# Ancient aliens



## tween_the_banks (Aug 4, 2011)

Been watching the television series and was curious what the folks in here thought about the ideas brought forth on the show.
For those who haven't watched, here's a starter question...
Do you think ancient ruins (Egyptian / Mayan etc) were built by a now perished highly advanced people or do you think they were built/inspired by life from another planet or dimension? 
Just thought I'd mix it up a bit in here.


----------



## TripleXBullies (Aug 4, 2011)

Do I believe in aliens? Not really. I haven't seen one before. Do I feel like there is more evidence that there have been aliens on earth than that there have not been? Yes. And unfortunately for a lot of people to hear here as far as gods and the bible, the evidence seems much more convincing than other stories.


----------



## vowell462 (Aug 4, 2011)

TripleXBullies said:


> Do I believe in aliens? Not really. I haven't seen one before. Do I feel like there is more evidence that there have been aliens on earth than that there have not been? Yes. And unfortunately for a lot of people to hear here as far as gods and the bible, the evidence seems much more convincing than other stories.



I couldnt agree more. Im pretty convinced by the whole theory. It just makes sense to me. It really begs the question of " whats your perception of god"?


----------



## TripleXBullies (Aug 4, 2011)

I wouldn't say I'm "pretty convinced," but it is convincing.


----------



## TheBishop (Aug 4, 2011)

This show makes me go hmmmmm.......


----------



## TripleXBullies (Aug 4, 2011)

Is season 3 on now?


----------



## BANDERSNATCH (Aug 4, 2011)

http://www.dailymail.co.uk/sciencet...-mysterious-stones-mark-site-Garden-Eden.html


"The first is its staggering age. Carbon-dating shows that the complex is at least 12,000 years old, maybe even 13,000 years old.

That means it was built around 10,000BC. By comparison, Stonehenge was built in 3,000 BC and the pyramids of Giza in 2,500 BC.

Gobekli is thus the oldest such site in the world, by a mind-numbing margin. It is so old that it predates settled human life. It is pre-pottery, pre-writing, pre-everything. Gobekli hails from a part of human history that is unimaginably distant, right back in our hunter-gatherer past.

How did cavemen build something so ambitious? Schmidt speculates that bands of hunters would have gathered sporadically at the site, through the decades of construction, living in animal-skin tents, slaughtering local game for food.

The many flint arrowheads found around Gobekli support this thesis; they also support the dating of the site.

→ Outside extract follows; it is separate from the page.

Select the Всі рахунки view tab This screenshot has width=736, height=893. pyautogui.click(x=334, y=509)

This revelation, that Stone Age hunter-gatherers could have built something like Gobekli, is worldchanging, for it shows that the old hunter-gatherer life, in this region of Turkey, was far more advanced than we ever conceived - almost unbelievably sophisticated."


----------



## TripleXBullies (Aug 4, 2011)

I don't normally read much in to links. So what is your opinion of that subject?


----------



## stringmusic (Aug 4, 2011)

BANDERSNATCH said:


> http://www.dailymail.co.uk/sciencet...-mysterious-stones-mark-site-Garden-Eden.html
> 
> 
> "The first is its staggering age. Carbon-dating shows that the complex is at least 12,000 years old, maybe even 13,000 years old.
> ...



WOW! That is insane. Thanks for posting.


----------



## TripleXBullies (Aug 4, 2011)

As far as simple people moving big things.

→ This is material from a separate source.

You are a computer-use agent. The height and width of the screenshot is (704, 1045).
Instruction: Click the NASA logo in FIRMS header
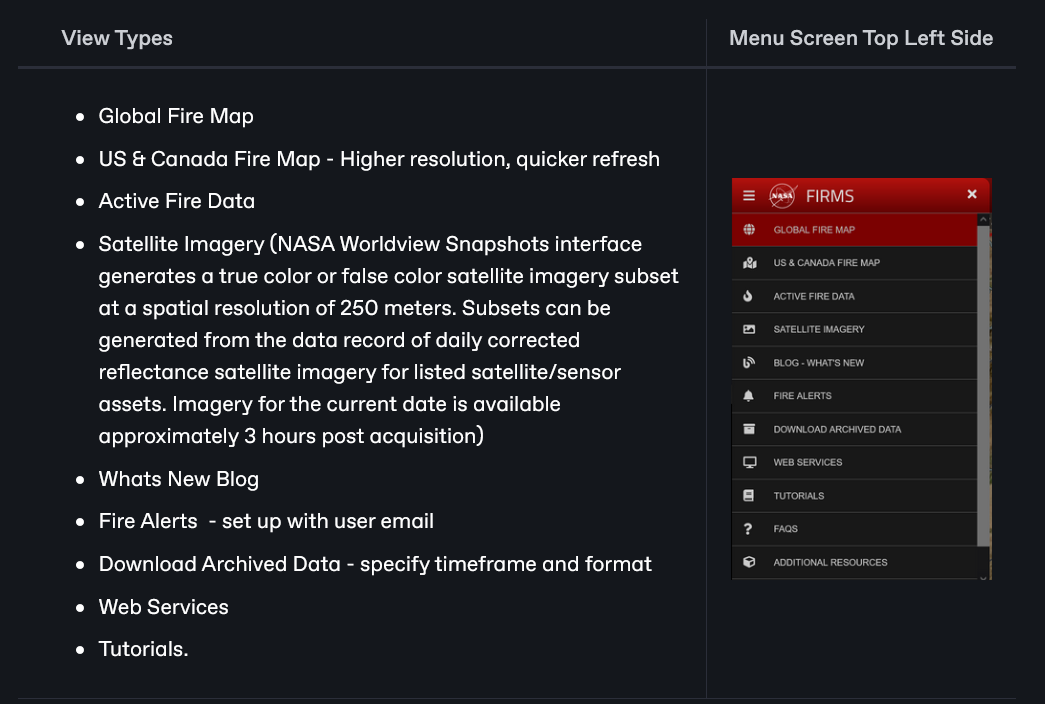point(782,196)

This doesn't explain everything by any means, but he can definitely move big things!


----------



## stringmusic (Aug 4, 2011)

TripleXBullies said:


> As far as simple people moving big things.
> 
> 
> 
> This doesn't explain everything by any means, but he can definitely move big things!



Dang, that makes alot of sense. Pretty neat stuff.


----------



## BANDERSNATCH (Aug 4, 2011)

Easter Island has its own mysteries, too.   How could ancient Polynesians move a stone that weighed 86 tons? 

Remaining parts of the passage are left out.